--- TASK INPUTS ---
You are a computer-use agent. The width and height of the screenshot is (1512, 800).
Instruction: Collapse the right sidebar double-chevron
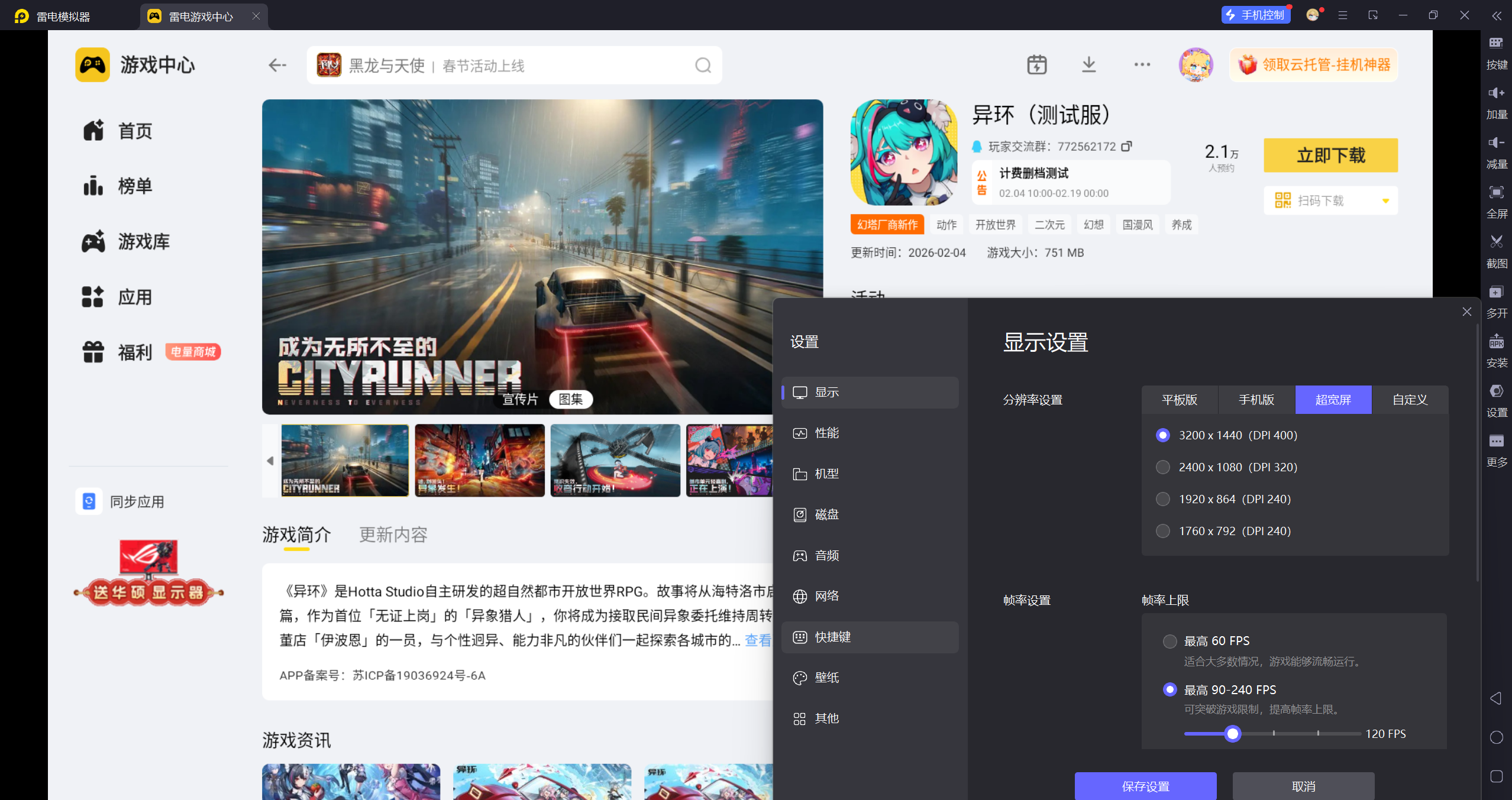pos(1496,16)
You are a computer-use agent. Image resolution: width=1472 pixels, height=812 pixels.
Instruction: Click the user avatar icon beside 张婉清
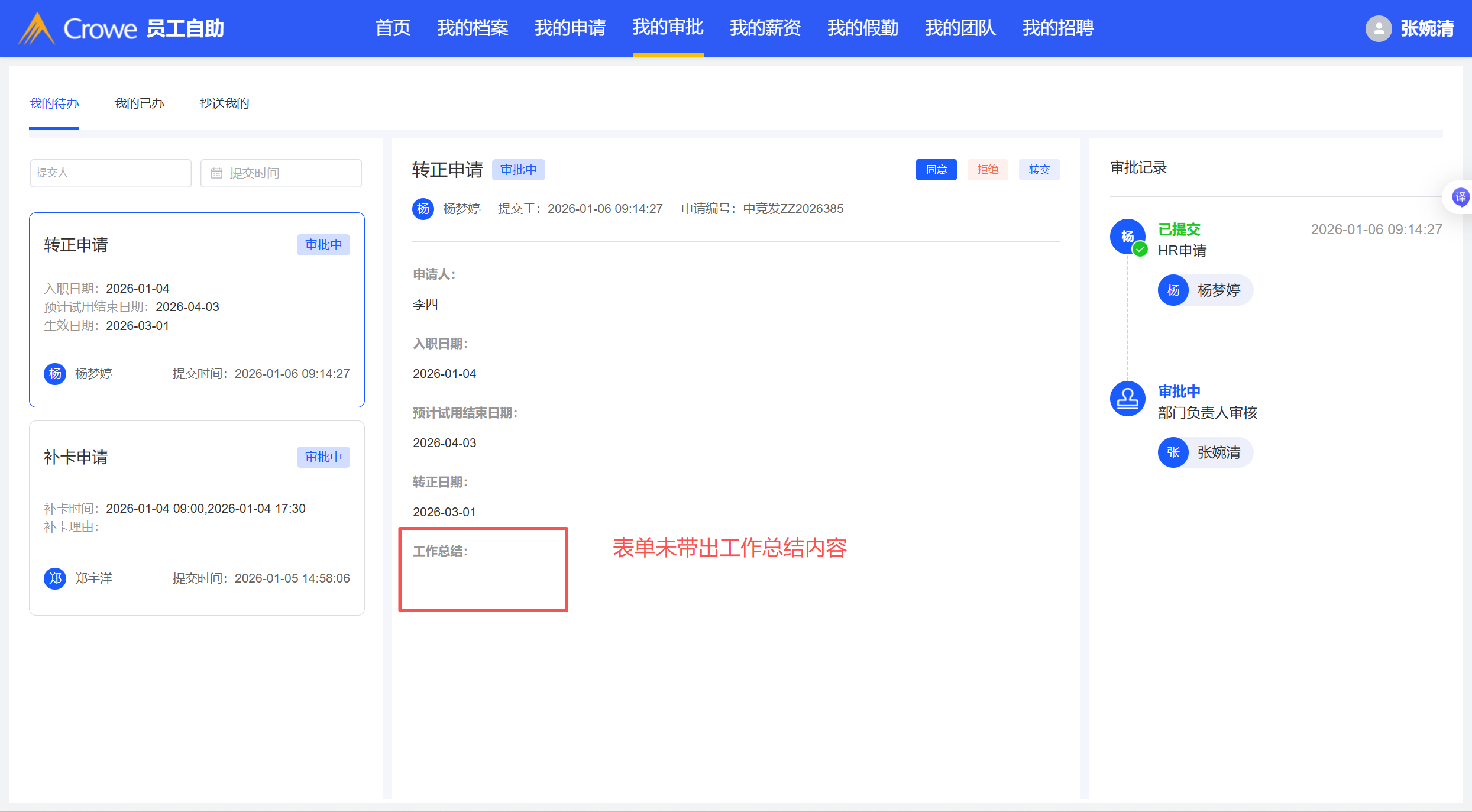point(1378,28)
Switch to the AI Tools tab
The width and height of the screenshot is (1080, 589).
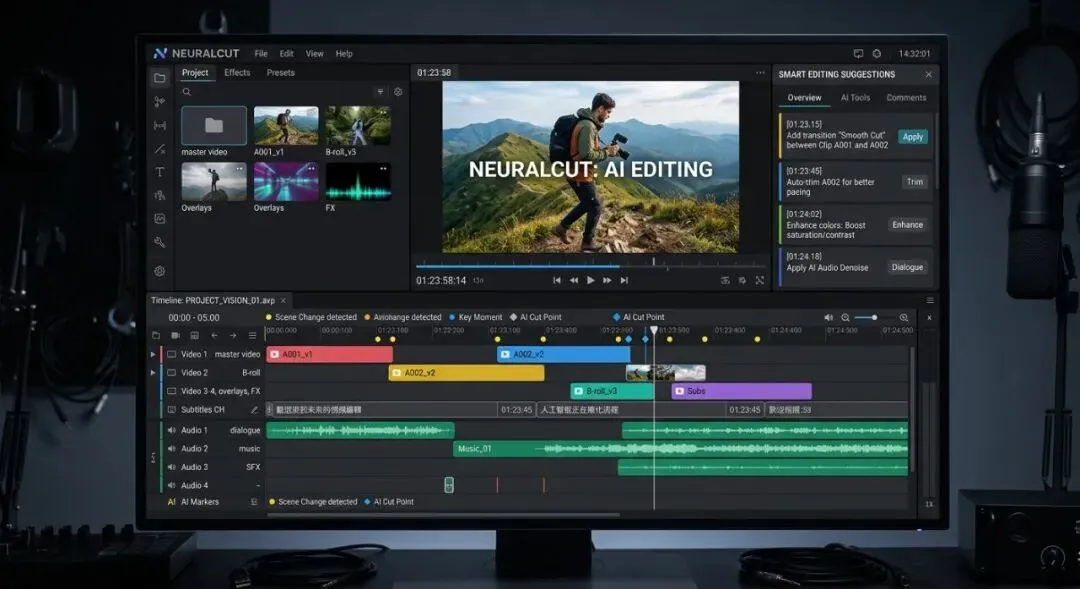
---
Reproduce every line of the listing above, requests included, but multiply each coordinate in the answers by 1.6 and round it to a whole number, with halves rounded up. Leave out the pictures.

* _EXERCISE ANSWER_:
You are a computer-use agent. The width and height of the screenshot is (1512, 800).
Instruction: Collapse the right sidebar double-chevron
pos(2394,26)
You are a computer-use agent. Image resolution: width=1472 pixels, height=812 pixels.
Instruction: Click the user avatar icon beside 张婉清
point(2205,45)
Switch to the AI Tools tab
The width and height of the screenshot is (1080, 589).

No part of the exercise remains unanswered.